Beppo liebte diese Stunden vor Tagesanbruch, wenn die Stadt noch schlief. Und er tat seine Arbeit gern und gründlich. Er wusste, es war eine sehr notwendige Arbeit.

Wenn er so die Strassen kehrte, tat er es langsam, aber stetig: bei jedem Schritt einen Atemzug und bei jedem Atemzug einen Besenstrich. Dazwischen blieb er manchmal ein Weilchen stehen und blickte nachdenklich vor sich hin. Und dann ging es wieder weiter: Schritt – Atemzug – Besenstrich – .

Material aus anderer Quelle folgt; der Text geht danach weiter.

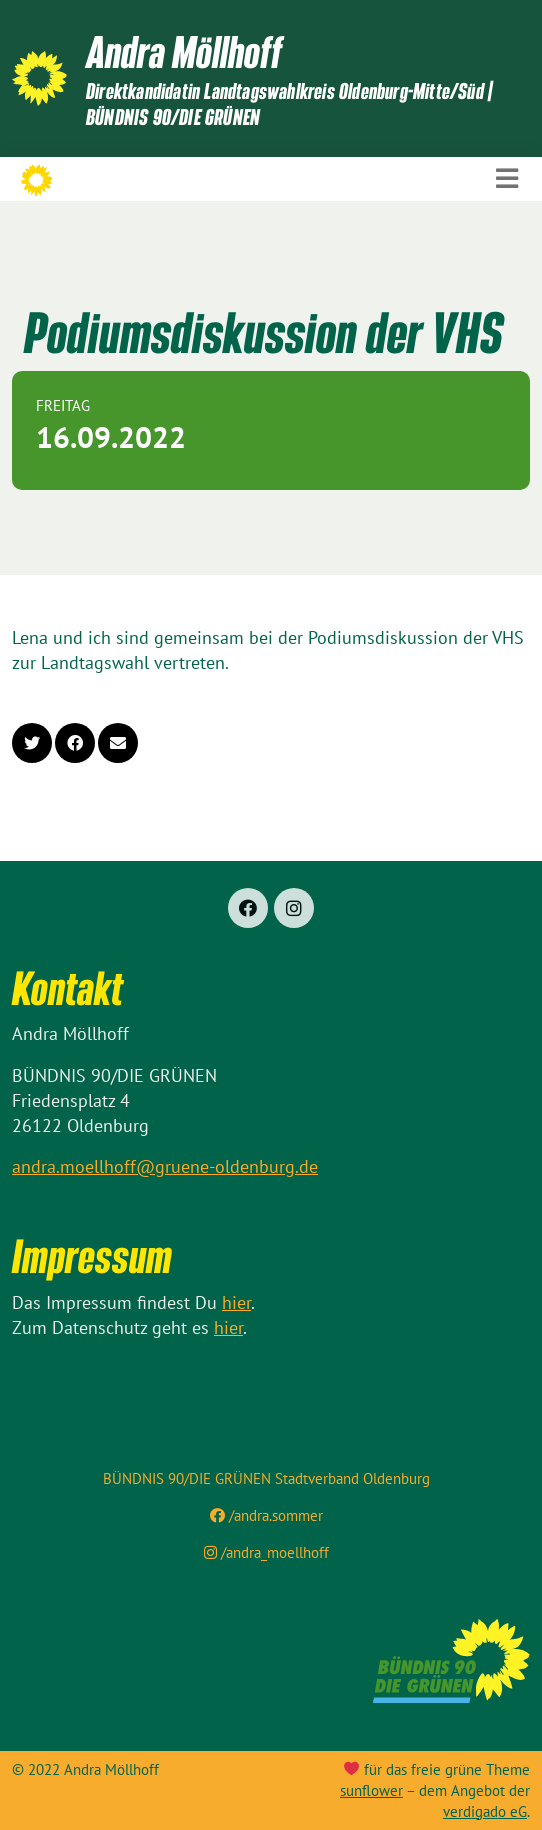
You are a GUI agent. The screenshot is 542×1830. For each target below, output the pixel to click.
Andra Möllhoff (184, 51)
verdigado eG (485, 1811)
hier (236, 1302)
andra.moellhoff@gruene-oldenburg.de (165, 1166)
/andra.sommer (266, 1515)
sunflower (371, 1790)
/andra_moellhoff (266, 1552)
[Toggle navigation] (507, 179)
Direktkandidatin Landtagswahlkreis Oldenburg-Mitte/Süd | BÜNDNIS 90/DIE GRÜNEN (289, 104)
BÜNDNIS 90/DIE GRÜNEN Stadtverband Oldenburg (266, 1478)
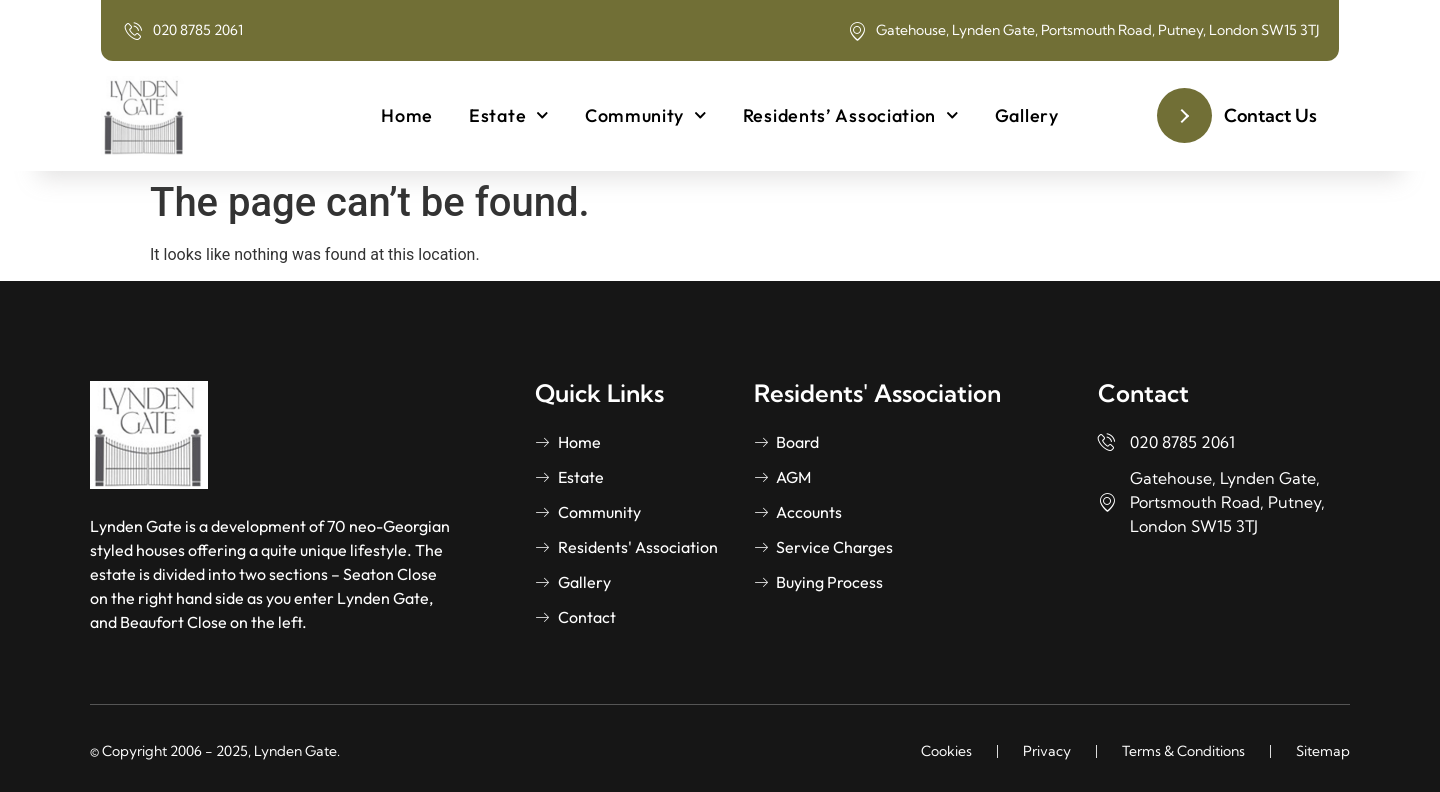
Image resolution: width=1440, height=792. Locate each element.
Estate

Während er sich so dahinbewegte, vor sich die schmutzige Straße und hinter sich die saubere, kamen ihm oft große Gedanken. Aber es waren Gedanken ohne Worte, Gedanken, die sich so schwer mitteilen liessen wie ein bestimmter Duft, an den man sich nur gerade eben noch erinnert, oder wie eine Farbe, von der man geträumt hat.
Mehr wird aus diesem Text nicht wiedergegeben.